■ **Prompt**
Rewrite the records below as a numbered list, from the start of the records through the line containing "Click the yellow", leaving out blank lines.

■ **Text and element pointing records**
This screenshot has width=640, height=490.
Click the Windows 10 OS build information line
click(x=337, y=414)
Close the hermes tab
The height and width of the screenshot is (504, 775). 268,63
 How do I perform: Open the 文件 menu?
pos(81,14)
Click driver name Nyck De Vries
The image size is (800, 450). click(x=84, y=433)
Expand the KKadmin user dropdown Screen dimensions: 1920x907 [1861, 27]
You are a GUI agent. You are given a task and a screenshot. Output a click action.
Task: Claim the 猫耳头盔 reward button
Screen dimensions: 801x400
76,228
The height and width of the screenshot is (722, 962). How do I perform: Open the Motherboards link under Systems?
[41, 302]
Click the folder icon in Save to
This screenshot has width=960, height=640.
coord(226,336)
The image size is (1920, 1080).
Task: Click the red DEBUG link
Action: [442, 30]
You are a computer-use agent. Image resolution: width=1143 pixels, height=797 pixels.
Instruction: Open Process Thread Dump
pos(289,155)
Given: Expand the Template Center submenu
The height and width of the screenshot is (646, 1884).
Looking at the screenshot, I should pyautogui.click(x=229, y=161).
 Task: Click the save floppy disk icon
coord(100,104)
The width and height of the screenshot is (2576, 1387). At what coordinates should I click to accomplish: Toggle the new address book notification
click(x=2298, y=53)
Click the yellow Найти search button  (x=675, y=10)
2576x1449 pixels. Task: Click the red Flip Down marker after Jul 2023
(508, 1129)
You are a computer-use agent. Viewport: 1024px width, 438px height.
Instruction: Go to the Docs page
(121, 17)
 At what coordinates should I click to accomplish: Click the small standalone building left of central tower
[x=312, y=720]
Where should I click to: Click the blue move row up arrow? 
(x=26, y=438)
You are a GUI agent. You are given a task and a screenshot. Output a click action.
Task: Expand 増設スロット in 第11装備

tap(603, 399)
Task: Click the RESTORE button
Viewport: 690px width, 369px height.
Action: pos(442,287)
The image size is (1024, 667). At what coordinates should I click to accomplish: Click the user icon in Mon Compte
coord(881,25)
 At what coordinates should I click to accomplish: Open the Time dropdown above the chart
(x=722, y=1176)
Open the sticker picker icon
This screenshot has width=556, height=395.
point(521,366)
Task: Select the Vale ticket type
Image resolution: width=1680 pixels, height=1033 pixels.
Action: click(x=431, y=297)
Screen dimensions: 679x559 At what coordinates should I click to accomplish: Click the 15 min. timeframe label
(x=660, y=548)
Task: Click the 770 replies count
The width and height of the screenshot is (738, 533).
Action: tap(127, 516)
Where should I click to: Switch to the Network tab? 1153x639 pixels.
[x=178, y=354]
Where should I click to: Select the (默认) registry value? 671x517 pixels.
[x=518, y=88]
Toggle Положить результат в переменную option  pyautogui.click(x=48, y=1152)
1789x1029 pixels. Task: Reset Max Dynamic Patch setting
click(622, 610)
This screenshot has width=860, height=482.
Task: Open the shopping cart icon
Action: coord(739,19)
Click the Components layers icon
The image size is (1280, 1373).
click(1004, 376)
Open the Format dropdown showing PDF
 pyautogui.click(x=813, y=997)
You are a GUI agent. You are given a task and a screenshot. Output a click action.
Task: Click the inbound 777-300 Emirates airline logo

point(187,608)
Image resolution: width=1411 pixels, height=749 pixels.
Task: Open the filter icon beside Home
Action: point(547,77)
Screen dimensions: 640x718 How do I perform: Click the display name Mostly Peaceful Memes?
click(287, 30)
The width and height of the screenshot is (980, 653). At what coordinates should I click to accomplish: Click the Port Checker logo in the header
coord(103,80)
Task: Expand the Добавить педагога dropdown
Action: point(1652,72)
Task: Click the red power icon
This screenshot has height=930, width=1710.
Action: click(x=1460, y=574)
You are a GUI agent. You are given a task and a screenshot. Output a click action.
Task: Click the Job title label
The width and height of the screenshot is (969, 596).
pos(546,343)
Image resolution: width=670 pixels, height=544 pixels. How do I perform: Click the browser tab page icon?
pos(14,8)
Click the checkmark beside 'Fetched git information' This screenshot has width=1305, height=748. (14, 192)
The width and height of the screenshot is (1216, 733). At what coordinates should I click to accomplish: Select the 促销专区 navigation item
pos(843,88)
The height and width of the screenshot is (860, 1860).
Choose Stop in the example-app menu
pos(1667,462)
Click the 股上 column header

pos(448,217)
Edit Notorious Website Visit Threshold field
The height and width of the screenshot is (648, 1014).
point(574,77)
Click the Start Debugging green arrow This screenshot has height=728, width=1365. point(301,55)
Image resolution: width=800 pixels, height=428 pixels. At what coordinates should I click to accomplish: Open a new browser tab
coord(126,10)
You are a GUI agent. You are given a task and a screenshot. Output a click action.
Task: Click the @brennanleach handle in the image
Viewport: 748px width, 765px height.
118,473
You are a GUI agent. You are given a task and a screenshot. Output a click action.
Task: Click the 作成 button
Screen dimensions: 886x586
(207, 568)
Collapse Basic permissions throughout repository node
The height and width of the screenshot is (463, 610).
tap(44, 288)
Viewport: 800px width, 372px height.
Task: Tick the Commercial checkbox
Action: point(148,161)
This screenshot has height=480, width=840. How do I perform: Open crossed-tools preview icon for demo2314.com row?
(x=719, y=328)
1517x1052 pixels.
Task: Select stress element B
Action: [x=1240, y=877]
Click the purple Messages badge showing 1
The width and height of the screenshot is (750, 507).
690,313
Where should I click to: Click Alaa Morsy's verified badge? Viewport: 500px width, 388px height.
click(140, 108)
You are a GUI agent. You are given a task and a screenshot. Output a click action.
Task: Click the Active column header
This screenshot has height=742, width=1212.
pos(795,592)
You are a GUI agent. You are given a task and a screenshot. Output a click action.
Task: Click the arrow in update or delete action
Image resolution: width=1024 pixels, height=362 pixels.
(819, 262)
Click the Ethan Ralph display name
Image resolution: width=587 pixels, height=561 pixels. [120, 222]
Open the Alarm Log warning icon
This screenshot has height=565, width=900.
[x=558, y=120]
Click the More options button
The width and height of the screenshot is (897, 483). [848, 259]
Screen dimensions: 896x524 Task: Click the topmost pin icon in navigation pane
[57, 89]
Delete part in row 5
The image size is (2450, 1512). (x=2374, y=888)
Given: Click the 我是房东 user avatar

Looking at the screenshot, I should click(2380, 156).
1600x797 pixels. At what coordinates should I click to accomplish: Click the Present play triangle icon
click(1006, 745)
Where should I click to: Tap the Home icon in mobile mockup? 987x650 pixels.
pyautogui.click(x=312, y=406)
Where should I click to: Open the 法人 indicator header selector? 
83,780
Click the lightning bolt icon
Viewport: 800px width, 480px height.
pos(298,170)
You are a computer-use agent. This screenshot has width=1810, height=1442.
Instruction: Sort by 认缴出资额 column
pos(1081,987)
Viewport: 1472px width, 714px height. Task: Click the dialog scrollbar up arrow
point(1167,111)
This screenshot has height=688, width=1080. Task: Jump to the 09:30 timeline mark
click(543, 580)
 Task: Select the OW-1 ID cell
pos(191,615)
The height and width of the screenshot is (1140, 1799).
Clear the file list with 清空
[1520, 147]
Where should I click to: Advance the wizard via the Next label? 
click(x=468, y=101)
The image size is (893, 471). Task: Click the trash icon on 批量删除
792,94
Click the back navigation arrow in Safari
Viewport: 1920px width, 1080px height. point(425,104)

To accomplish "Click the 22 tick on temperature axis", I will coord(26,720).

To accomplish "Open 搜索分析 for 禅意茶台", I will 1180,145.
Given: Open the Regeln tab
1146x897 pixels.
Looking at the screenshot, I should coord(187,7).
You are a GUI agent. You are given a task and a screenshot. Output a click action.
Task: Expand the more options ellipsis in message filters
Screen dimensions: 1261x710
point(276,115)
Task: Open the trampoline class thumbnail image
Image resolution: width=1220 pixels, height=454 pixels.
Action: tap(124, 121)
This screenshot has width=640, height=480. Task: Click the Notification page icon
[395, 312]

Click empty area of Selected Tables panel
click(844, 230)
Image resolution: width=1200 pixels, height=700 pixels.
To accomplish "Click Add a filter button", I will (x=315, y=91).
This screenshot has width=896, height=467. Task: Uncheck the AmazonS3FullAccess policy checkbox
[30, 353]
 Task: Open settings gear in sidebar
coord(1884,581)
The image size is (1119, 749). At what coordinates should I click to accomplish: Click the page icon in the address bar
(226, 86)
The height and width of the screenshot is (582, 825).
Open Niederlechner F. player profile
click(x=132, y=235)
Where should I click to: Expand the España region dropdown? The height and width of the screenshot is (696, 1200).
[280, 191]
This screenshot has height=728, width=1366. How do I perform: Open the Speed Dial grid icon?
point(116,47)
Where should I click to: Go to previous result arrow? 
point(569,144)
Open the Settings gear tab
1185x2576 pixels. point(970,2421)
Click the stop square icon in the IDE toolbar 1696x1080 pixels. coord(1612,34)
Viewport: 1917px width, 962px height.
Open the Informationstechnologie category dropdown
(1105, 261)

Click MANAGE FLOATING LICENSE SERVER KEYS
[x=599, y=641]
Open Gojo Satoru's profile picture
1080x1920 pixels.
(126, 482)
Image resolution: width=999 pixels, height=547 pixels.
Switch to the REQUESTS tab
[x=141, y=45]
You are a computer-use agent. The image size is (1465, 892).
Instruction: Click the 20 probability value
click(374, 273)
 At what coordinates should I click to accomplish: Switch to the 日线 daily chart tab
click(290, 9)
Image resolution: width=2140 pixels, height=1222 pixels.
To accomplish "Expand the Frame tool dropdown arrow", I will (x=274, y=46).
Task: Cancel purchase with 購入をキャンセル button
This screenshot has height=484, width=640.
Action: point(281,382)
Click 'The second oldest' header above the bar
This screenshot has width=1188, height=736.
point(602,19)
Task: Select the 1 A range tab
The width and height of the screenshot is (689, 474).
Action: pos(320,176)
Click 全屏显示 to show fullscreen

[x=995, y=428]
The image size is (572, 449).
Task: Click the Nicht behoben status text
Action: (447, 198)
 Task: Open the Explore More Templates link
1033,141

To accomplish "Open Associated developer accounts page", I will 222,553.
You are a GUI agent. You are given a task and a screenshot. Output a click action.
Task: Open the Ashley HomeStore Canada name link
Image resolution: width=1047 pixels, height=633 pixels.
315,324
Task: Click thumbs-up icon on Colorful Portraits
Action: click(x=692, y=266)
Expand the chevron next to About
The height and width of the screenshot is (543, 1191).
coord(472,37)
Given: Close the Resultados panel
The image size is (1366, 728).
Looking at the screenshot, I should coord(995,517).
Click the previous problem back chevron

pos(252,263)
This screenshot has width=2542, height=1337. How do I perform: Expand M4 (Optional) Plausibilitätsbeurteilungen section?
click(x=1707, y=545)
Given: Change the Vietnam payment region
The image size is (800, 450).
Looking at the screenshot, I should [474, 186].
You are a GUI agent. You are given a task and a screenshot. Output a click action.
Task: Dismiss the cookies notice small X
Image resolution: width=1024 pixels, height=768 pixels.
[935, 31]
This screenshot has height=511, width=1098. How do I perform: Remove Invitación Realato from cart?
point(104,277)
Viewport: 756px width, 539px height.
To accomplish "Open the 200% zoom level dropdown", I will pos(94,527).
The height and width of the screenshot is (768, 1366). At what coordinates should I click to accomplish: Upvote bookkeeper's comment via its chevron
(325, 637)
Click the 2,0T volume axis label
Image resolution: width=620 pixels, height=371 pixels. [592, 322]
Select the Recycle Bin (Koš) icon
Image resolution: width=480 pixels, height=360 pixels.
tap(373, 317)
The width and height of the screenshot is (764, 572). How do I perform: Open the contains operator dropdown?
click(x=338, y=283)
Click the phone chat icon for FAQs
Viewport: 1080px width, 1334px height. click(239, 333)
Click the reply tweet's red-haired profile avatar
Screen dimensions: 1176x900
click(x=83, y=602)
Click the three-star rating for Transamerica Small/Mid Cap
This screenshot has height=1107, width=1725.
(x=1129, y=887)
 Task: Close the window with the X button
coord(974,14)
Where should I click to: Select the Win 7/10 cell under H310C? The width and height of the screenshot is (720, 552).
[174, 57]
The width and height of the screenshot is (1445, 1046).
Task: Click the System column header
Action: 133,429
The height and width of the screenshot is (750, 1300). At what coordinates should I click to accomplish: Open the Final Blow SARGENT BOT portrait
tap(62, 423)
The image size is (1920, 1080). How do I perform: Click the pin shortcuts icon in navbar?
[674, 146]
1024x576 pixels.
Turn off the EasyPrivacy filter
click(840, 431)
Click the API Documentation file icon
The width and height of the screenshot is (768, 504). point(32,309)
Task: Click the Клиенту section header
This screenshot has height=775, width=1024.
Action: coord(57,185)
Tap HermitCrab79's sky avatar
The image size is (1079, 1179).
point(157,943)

■ **Response to this task**
1. This screenshot has width=640, height=490.
2. Click the Windows 10 OS build information line
3. click(x=337, y=414)
4. Close the hermes tab
5. The height and width of the screenshot is (504, 775). 268,63
6.  How do I perform: Open the 文件 menu?
7. pos(81,14)
8. Click driver name Nyck De Vries
9. The image size is (800, 450). click(x=84, y=433)
10. Expand the KKadmin user dropdown Screen dimensions: 1920x907 [1861, 27]
11. You are a GUI agent. You are given a task and a screenshot. Output a click action.
12. Task: Claim the 猫耳头盔 reward button
13. Screen dimensions: 801x400
14. 76,228
15. The height and width of the screenshot is (722, 962). How do I perform: Open the Motherboards link under Systems?
16. [41, 302]
17. Click the folder icon in Save to
18. This screenshot has width=960, height=640.
19. coord(226,336)
20. The image size is (1920, 1080).
21. Task: Click the red DEBUG link
22. Action: [442, 30]
23. You are a computer-use agent. Image resolution: width=1143 pixels, height=797 pixels.
24. Instruction: Open Process Thread Dump
25. pos(289,155)
26. Given: Expand the Template Center submenu
27. The height and width of the screenshot is (646, 1884).
28. Looking at the screenshot, I should pyautogui.click(x=229, y=161).
29.  Task: Click the save floppy disk icon
30. coord(100,104)
31. The width and height of the screenshot is (2576, 1387). At what coordinates should I click to accomplish: Toggle the new address book notification
32. click(x=2298, y=53)
33. Click the yellow Найти search button  (x=675, y=10)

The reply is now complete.